Baca juga: Kasus Suap Dana Hibah Pemprov, KPK Geledah Banyak Tempat di Jawa Timur
Sebelumnya diberitakan, empat anggota DPRD Jawa Timur ditetapkan sebagai tersangka baru kasus dugaan suap dana hibah Pemprov Jawa Timur.
Selain itu, terdapat 17 tersangka lain yang juga ditetapkan sebagai tersangka. 17 orang ini disebut sebagai pemberi suap. Mirisnya, dari 17 nama terdapat dua orang yang merupakan penyelenggara negara.

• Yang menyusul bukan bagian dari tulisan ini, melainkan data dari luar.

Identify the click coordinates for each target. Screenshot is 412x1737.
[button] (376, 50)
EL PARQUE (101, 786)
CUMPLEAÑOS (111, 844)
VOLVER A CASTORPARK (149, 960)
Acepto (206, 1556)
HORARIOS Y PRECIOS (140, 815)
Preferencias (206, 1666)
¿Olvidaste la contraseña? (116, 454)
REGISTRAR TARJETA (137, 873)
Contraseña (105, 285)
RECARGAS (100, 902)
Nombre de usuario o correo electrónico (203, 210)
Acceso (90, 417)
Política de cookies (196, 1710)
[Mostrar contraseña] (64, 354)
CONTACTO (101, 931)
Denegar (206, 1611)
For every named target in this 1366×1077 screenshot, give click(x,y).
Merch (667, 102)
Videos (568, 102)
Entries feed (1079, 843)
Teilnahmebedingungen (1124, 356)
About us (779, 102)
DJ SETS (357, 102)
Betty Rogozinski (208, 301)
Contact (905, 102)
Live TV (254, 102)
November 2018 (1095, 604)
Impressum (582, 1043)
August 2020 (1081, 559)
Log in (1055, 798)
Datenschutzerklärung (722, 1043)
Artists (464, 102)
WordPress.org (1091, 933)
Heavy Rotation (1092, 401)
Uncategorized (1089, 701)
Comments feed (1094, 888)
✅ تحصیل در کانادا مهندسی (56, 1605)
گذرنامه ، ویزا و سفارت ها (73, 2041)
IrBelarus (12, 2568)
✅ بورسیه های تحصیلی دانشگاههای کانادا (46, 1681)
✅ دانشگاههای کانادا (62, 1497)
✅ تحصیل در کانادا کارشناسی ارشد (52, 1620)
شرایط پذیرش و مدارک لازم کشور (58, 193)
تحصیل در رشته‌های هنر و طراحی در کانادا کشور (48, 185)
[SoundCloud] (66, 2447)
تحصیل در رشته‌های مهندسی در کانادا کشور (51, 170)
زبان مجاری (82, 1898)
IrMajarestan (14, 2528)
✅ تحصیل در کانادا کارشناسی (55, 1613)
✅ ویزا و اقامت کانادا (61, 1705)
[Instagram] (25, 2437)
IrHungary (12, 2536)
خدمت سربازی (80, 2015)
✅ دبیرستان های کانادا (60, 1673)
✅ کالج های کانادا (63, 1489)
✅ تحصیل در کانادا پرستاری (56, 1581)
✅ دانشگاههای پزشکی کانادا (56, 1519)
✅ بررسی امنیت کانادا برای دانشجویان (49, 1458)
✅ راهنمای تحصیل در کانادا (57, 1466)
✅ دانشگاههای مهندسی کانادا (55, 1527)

Meski begitu, KPK belum mengumumkan dengan detail siapa saja nama-nama tersangka baru yang dijadikan tersangka.
Namun, sedikitnya sudah ada 8 kabupaten dan kota di Jawa Timur yang telah digeledah KPK. Di antaranya, Surabaya, Gresik, Tulungagung, Pasuruan, Blitar, Bangkalan, Sampang, dan Sumenep.
Akibat penggeledahan ini, satu anggota DPRD Jatim dari fraksi PDI-Perjuangan asal Kabupaten Bangkalan, Mahfud, mengundurkan diri.
Rumah Mahfud jadi salah satu yang digeledah KPK. Saat penggeledahan, KPK menyita uang Rp 300 juta dan dua buah telepon seluler.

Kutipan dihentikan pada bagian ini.